Your goal: Can you repeat, word for word, the lines from the one containing "Image resolution: width=850" through the one containing "coord(871,30)", including both of those lines?

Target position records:
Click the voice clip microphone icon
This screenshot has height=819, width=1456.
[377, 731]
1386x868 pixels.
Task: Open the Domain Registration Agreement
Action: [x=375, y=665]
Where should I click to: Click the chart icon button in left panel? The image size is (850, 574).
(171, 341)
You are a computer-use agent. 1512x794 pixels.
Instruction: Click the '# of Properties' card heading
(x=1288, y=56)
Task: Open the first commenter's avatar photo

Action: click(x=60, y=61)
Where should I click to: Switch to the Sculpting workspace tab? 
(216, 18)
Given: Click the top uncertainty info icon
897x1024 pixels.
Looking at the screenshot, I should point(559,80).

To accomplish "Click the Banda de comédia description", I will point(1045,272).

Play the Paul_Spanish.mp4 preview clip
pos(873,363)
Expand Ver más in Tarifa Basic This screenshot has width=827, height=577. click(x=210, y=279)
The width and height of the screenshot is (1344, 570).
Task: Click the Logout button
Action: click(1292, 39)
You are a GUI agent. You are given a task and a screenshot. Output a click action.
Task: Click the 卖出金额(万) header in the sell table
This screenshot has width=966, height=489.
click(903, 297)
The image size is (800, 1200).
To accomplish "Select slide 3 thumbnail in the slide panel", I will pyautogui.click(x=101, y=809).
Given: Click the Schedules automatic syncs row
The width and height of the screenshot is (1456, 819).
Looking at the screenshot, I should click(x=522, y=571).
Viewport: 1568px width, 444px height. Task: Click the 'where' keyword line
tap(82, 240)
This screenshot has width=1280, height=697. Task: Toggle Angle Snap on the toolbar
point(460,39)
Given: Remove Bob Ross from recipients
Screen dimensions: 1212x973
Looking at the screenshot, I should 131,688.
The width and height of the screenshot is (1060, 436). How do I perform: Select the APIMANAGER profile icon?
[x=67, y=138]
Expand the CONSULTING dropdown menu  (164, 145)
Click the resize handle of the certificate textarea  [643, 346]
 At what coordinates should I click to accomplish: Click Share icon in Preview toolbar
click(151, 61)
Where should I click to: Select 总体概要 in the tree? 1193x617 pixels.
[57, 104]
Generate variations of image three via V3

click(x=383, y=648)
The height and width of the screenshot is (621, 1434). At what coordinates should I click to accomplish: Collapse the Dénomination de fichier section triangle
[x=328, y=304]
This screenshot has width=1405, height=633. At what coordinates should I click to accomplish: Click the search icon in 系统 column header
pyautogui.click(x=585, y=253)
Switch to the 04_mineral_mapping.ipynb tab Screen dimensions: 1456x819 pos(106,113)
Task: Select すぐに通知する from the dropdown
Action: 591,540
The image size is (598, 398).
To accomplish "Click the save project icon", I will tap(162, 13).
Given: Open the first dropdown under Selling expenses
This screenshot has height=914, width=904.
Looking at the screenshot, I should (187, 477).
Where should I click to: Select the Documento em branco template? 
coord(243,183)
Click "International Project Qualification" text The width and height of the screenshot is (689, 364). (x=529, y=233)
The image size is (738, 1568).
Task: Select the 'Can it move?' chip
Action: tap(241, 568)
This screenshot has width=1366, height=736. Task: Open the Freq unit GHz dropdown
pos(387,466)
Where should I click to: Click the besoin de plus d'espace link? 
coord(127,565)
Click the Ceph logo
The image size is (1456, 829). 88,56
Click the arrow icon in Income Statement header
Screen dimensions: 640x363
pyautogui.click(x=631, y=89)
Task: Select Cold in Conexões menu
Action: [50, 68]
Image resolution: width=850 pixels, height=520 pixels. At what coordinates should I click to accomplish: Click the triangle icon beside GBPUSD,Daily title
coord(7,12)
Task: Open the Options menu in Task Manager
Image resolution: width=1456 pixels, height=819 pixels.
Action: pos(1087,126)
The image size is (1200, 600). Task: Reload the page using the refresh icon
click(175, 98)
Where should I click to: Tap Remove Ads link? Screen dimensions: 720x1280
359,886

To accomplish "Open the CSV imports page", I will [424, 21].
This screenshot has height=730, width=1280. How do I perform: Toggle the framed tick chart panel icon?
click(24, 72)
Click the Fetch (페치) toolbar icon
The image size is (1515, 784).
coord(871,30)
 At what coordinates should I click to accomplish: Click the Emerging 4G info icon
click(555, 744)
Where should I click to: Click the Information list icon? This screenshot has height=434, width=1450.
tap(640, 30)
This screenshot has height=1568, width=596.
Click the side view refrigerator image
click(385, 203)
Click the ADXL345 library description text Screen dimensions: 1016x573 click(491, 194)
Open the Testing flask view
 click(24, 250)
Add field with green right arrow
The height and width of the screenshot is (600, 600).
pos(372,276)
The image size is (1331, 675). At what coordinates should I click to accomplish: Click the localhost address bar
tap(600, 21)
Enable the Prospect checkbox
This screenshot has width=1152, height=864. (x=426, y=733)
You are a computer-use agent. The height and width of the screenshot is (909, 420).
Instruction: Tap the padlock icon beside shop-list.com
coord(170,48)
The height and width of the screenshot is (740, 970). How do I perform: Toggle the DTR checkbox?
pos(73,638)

Solution to this exercise:
Image resolution: width=850 pixels, height=520 pixels. At what coordinates should I click to accomplish: Click the triangle icon beside GBPUSD,Daily title
coord(7,12)
Task: Open the Options menu in Task Manager
Image resolution: width=1456 pixels, height=819 pixels.
Action: pos(1087,126)
The image size is (1200, 600). Task: Reload the page using the refresh icon
click(175, 98)
Where should I click to: Tap Remove Ads link? Screen dimensions: 720x1280
359,886

To accomplish "Open the CSV imports page", I will [424, 21].
This screenshot has height=730, width=1280. How do I perform: Toggle the framed tick chart panel icon?
click(24, 72)
Click the Fetch (페치) toolbar icon
The image size is (1515, 784).
coord(871,30)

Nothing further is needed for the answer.